Leave out every line before the one that contains "Task: Open the Animation menu". Please restate that line and the rest of the data word for word, through the end.

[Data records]
►

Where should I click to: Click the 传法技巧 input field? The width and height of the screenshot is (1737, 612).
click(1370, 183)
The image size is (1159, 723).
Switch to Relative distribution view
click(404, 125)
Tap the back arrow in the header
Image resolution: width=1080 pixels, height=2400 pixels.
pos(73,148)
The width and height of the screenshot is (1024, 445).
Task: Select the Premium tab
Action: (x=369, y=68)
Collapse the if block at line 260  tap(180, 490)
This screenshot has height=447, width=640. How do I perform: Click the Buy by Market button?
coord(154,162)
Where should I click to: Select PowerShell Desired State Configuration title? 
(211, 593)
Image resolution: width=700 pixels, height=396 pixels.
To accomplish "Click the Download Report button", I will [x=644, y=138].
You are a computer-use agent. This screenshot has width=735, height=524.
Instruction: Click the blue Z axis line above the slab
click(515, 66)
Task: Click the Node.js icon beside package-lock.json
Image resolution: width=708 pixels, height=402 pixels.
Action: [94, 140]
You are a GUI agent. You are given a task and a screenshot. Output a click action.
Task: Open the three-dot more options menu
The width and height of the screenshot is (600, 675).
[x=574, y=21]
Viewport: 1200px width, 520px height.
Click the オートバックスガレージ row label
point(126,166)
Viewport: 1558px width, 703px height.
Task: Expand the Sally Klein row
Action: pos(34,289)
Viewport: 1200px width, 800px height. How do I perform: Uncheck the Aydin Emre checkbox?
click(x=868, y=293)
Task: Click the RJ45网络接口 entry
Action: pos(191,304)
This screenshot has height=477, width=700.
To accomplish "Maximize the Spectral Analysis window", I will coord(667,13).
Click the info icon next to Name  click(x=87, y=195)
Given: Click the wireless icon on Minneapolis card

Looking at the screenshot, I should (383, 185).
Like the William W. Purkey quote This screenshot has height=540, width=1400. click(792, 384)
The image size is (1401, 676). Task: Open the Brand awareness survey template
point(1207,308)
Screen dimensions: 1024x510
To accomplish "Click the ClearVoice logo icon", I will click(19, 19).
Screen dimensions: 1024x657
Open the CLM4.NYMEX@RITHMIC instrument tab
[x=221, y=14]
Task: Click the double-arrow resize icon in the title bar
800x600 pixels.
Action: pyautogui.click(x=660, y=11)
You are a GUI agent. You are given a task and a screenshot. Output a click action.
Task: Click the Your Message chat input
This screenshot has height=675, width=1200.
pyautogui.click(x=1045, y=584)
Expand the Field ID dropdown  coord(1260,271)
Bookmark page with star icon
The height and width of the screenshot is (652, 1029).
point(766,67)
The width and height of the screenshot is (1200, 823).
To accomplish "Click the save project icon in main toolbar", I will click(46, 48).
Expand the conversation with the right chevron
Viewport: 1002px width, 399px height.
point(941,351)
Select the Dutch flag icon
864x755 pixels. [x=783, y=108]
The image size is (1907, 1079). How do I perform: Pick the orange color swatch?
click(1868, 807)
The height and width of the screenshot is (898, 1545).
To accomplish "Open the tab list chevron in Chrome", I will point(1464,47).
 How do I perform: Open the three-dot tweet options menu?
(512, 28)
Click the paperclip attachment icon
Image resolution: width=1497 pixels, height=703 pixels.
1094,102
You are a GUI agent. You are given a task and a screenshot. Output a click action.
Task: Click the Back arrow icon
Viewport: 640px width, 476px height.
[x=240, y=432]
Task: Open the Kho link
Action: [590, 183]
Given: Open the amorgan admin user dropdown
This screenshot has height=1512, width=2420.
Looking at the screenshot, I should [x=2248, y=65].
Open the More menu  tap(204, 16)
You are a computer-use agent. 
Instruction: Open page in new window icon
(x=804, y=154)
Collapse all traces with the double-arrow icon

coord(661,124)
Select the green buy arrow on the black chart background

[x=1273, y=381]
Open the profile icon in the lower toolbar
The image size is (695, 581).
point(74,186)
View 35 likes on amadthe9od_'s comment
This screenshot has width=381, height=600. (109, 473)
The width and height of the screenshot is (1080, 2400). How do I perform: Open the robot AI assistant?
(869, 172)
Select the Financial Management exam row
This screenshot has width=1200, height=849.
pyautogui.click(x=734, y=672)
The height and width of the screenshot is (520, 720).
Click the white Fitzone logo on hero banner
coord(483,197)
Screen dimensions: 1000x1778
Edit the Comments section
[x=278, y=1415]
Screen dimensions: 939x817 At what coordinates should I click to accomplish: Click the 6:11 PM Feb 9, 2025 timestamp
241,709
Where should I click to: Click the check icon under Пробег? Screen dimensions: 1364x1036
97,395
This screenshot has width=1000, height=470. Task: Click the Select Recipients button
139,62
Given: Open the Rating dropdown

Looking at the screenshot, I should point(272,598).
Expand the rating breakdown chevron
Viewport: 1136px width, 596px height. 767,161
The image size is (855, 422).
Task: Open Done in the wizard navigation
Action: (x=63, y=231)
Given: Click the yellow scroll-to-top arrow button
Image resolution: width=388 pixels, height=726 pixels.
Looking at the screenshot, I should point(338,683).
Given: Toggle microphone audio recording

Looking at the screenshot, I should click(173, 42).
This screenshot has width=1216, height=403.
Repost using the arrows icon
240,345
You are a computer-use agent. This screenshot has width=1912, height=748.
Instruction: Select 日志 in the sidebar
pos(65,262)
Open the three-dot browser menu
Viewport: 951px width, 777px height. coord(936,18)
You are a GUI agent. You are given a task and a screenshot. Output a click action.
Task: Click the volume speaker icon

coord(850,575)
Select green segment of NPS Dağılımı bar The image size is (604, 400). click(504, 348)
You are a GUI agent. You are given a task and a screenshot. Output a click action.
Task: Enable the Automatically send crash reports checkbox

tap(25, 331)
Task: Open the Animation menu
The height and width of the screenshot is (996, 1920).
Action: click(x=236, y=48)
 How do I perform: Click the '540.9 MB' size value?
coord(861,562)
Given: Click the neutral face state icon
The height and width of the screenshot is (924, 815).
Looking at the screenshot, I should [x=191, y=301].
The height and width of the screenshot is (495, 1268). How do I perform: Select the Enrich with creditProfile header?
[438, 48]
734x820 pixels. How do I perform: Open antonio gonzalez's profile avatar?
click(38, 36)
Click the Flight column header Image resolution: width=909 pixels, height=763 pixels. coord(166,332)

◄

■ **EXPECTED ANSWER**:
Task: Open the Animation menu
The height and width of the screenshot is (996, 1920).
Action: click(x=236, y=48)
 How do I perform: Click the '540.9 MB' size value?
coord(861,562)
Given: Click the neutral face state icon
The height and width of the screenshot is (924, 815).
Looking at the screenshot, I should [x=191, y=301].
The height and width of the screenshot is (495, 1268). How do I perform: Select the Enrich with creditProfile header?
[438, 48]
734x820 pixels. How do I perform: Open antonio gonzalez's profile avatar?
click(38, 36)
Click the Flight column header Image resolution: width=909 pixels, height=763 pixels. coord(166,332)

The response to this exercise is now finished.